I took my youngest children to the pool the other day. I was wearing the bathing suit I had purchased new last year, and I was also wearing my newer, cute, matching sleeveless cover-up. The suit is brown (‘the new black’, I had been told by the salesgirl) and white patterned on top. The bottom is a cute, coordinating, brown skirt, with a white and brown criss-cross tie. Last year, while the other ladies sitting by the pool watching kids were still in black (so passé!), I was decked out in the new cool color. I even had large, brown sunglasses, brown and white sandals, and a matching beach bag. I was set! Imagine my horror upon entering the fenced in pool area today, in my suit, which had been ultra cool last year, when I saw not one but five brown suit skirts in the exact color I was wearing! My first reaction was to want to crawl under the nearest pool chair and my first thought, I’m sorry to say was, “I’ve got to get out of here! I need to get a new suit! I wonder if I have the checkbook to stop at Kohls on the way home? Turquoise…turquoise might be a nice color…”

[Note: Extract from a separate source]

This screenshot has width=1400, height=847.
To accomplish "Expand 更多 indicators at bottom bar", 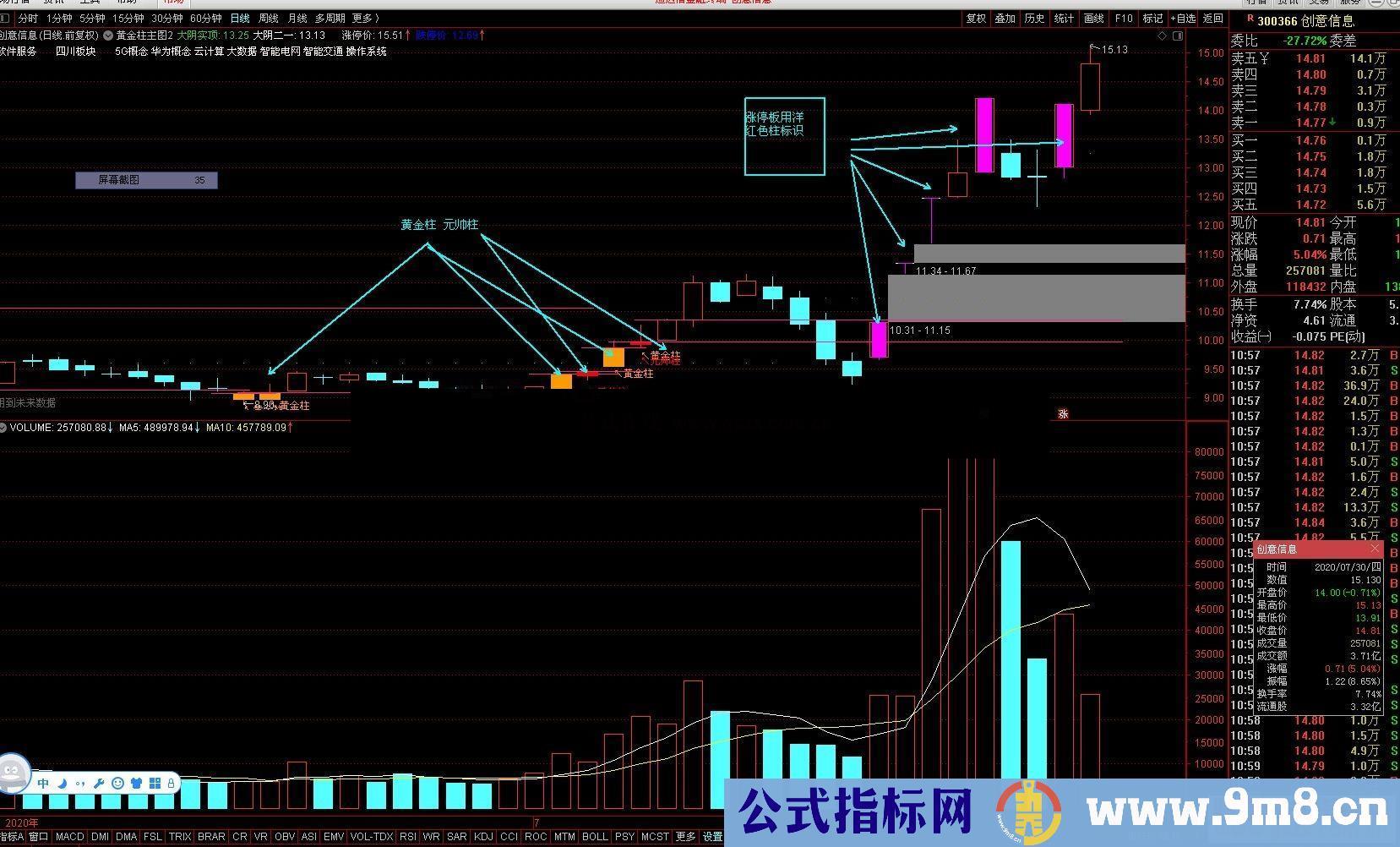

At the root of this full-blown vanity attack was this realization: I wanted to be different. In fact, we all to some degree want to be unique. We all want to carve out a place in this world which is just our own. We don’t want to wear the same outfit as someone else or sport the same haircut. What else could explain a woman being mortified at seeing another woman wearing “her” dress at a party or evening out? Why else do children argue, “I” said it first or saw it first or thought it first? Wanting to be unique explains why my daughter programmed “favorite child” as the identification for her ringtone on my cell phone. Why, it’s the reason people even get ringtones. People want to be unique so they do things that mark themselves as different. Some go farther than others in trying to accomplish this. They may paint their living room bright orange, get a tattoo, climb a mountain in South America, all for the sake of originality. Wanting to be unique is the reason people get annoyed when someone copies them. Tell me, when someone compliments you on your cologne or perfume, don’t you secretly hope they will NOT go buy the same scent? We all want to be original, like the Mona Lisa or Michelangelo’s “Pieta”. We want to be irreplaceable, unrepeatable, different.
Social Scientists tell us when the first born child is a high academic achiever, often the next child finds a different way to excel. If the first-born is a loner, the second-born is often a social butterfly. If the first-born child is high strung and ambitious often the next child will be more laid-back. This, they tell us, stems from a human basic yearning to carve out one’s own distinct identity. But do we need to?
The fact is, like a snowflake that varies in design from every other snowflake, we are different from one another inherently. God created us each with different looks, gifts, talents, strengths and weaknesses. Romans 12:4 tells us, “For as in one body we have many parts, and all the parts do not have the same function, so we, though many, are one body in Christ and individually parts of one another… we have gifts that differ according to the grace given to us…” We don’t have to try to be different. We simply are different. And if we rest in the fact calmly we will feel a heck of a lot better about ourselves and be able to appreciate others’ gifts more too.
St. Francis de Sales said, “Be who you are, and be that well.” Indeed. If we are always looking over our shoulders to see what others are doing like, or unlike us, then we miss the opportunities in front of us, the joy of the moment. We become like I was at the pool, afraid of looking like another person, not realizing that even if I was wearing the same thing as another woman at the pool, I could never, ever be the same as her. God’s infinite beauty and goodness causes Him to create no two things exactly alike. We are all different. We are all “an original”.